There were two issues discussed in this thread. Please provide more details.

 

[acenetryan]

I'm encountering the same issue as described by the OP.

2011-06-23 11:00:43 REDACTED == [email protected] R=lookuphost T=remote_smtp defer (-1): failed to expand "interface" option for remote_smtp transport: failed to open /etc/mailips for linear search: Permission denied (euid=47 egid=12)

I'm noticing this error when attempting to send mail through the PHP mail() function through jailshell. Permissions on /etc/mailips are correct.

I've reproduced this behavior on four separate servers.

 

[acenetryan]

The permissions are not the same when viewed through jailshell:

root@server [~]# su testuser
[email protected] [~]# whoami
testuser
[email protected] [~]# echo $SHELL
/usr/local/cpanel/bin/jailshell
[email protected] [~]# ls -l /etc/mailips
-rw-r----- 1 root root 4516 Jun 23 10:58 /etc/mailips
[email protected] [~]# exit
exit
root@server [~]# whoami
root
root@server [~]# ls -l /etc/mailips
-rw-r----- 1 root mail 4516 Jun 23 00:09 /etc/mailips

 

[acenetryan]

I opened a ticket on this and received the following reply:

Hi,

This is happening because php's mail function runs whatever is defined in the sendmail_path, which is going to be /usr/sbin/sendmail by default. That binary SETUIDs it self to mailnull (exim user) but as you pointed out in the thread /etc/mailips is owned by root:root and is not world readable.

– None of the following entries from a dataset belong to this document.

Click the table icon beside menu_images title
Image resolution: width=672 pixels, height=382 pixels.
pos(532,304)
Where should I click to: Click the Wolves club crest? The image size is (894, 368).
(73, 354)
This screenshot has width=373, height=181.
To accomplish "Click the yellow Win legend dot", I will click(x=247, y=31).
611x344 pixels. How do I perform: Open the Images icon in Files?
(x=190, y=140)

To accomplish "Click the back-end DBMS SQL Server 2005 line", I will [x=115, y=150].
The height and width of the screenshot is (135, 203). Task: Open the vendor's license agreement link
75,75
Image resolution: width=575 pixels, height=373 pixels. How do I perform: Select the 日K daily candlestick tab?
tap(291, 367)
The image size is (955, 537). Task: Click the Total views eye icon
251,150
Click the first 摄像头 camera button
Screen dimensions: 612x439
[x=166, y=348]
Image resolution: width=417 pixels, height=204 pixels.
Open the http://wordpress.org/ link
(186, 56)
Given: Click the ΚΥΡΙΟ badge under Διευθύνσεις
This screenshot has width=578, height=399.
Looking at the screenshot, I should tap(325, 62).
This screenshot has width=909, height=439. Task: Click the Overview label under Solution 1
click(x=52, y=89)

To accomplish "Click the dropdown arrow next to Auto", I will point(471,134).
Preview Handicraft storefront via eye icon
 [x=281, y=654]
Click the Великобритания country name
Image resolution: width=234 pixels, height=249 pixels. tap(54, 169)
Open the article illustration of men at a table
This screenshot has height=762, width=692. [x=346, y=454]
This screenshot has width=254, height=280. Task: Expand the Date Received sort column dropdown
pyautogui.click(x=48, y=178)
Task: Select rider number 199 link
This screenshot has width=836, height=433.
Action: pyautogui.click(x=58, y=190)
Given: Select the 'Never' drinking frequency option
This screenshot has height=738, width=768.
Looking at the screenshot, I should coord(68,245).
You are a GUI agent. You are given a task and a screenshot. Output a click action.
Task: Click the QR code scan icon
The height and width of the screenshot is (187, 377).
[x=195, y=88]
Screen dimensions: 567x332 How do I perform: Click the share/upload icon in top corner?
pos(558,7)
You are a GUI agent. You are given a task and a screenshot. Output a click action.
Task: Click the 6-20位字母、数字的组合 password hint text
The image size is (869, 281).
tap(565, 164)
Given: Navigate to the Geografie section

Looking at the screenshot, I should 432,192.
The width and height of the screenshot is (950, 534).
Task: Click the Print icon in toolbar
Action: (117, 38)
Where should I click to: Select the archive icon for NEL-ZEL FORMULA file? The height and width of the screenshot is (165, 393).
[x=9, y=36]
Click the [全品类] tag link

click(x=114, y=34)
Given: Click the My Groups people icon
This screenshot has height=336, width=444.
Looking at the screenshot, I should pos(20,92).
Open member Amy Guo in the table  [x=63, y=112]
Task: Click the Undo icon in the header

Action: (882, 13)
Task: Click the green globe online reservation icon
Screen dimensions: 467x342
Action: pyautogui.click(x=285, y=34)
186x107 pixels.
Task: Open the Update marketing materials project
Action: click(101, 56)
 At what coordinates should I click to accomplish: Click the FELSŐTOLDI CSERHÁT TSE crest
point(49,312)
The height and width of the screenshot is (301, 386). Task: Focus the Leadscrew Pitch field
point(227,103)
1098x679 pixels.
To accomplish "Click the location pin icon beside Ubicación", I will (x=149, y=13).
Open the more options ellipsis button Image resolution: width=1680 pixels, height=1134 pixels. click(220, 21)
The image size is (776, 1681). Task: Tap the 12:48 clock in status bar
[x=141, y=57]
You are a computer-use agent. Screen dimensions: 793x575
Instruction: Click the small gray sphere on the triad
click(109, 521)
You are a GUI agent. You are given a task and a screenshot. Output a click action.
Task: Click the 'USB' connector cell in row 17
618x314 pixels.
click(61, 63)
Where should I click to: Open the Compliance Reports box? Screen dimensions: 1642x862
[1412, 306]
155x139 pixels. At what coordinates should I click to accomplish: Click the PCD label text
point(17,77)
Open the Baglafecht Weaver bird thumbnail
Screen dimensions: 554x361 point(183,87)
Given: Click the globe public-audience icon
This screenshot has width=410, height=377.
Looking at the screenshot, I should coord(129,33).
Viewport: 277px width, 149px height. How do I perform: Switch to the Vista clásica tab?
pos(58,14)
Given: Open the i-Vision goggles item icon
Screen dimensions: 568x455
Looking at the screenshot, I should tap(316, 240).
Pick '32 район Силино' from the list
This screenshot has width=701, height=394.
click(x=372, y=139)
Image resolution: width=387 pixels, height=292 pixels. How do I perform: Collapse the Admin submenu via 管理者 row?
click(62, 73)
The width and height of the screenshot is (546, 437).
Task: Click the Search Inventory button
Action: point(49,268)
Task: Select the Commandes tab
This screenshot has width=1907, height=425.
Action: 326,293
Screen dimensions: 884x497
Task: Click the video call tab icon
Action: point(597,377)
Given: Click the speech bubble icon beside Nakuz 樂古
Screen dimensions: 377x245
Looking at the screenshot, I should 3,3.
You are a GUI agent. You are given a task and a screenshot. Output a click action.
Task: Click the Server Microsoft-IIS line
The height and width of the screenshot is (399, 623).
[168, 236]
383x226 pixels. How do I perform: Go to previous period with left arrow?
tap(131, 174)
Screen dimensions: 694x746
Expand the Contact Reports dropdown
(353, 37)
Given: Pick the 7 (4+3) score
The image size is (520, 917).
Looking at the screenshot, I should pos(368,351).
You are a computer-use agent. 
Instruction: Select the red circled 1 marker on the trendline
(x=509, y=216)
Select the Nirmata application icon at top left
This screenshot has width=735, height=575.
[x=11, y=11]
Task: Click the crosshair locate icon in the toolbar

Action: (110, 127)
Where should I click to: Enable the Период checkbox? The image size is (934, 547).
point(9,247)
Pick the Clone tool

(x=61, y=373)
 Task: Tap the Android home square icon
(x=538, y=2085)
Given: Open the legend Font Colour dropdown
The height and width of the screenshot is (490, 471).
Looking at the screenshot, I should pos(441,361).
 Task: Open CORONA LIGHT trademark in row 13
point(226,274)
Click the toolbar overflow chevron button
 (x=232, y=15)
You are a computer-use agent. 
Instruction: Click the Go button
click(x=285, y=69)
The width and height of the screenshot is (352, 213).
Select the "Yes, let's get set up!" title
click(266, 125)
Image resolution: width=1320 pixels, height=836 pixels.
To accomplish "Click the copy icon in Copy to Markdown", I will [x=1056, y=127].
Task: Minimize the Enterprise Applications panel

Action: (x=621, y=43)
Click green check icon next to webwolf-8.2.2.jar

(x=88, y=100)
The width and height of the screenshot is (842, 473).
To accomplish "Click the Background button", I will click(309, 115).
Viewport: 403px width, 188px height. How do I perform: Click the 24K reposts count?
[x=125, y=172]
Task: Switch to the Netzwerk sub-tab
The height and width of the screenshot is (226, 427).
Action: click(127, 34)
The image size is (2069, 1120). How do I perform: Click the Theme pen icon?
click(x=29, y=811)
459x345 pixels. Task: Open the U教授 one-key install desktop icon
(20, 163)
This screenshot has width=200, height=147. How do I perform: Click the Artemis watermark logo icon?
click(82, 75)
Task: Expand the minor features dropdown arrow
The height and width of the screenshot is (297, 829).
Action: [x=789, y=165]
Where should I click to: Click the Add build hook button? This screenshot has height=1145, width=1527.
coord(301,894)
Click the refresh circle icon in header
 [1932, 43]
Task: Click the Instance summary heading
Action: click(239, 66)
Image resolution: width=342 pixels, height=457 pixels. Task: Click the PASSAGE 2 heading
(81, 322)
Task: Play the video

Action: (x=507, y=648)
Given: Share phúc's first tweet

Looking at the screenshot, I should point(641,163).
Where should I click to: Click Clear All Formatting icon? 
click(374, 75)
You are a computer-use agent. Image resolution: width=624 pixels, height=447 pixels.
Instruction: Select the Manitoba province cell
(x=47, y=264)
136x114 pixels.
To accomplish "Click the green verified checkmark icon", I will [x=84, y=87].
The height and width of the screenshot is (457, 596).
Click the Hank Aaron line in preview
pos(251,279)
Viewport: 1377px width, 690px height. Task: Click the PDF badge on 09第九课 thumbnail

UID 47 is mailnull on most every system unless 47 just happen to be taken when cpanel was installed, so maillnull can't read /etc/mailips.

Right now the work around for you would be to give the user a real shell so you're not stuck with the modified permissions mailnull seems to be using when providing access to the file.

I'm opening a ticket with dev now to see if this was intentional for security or if it was overlooked and and should be fixed.

--
Kenneth Smith
Technical Analyst II
cPanel, Inc.

 

[cPanelTristan]

This isn't technically the same issue as the original poster who was using webmail and WordPress, since those are not jailed shell command line attempts to send mail.

Basically in jailed shell, you have /home/username/virtfs setup as the location for hardlinked files. If you go to /home/testuser/virtfs/etc and list the mailips file, it does have a different date and ownership than the /etc/mailips file. You cannot send emails using PHP mail() function in a jailed shell environment of this nature. You will need to either make this user a non-jailed shell user (regular shell) or send the emails normally using the account (Webmail, email client, PHP mail() function in a script like WordPress) without being in jailed shell command line.

Edit: I didn't realize a reply had already been provided via a ticket as a ticket wasn't mentioned until after I had typed out and posted my reply.

 

[acenetryan]

Thanks, Tristan. Not to hijack the OP's thread, but another option might be to use the PEAR Mail package and authenticate to the SMTP server directly. Though, I haven't tested this.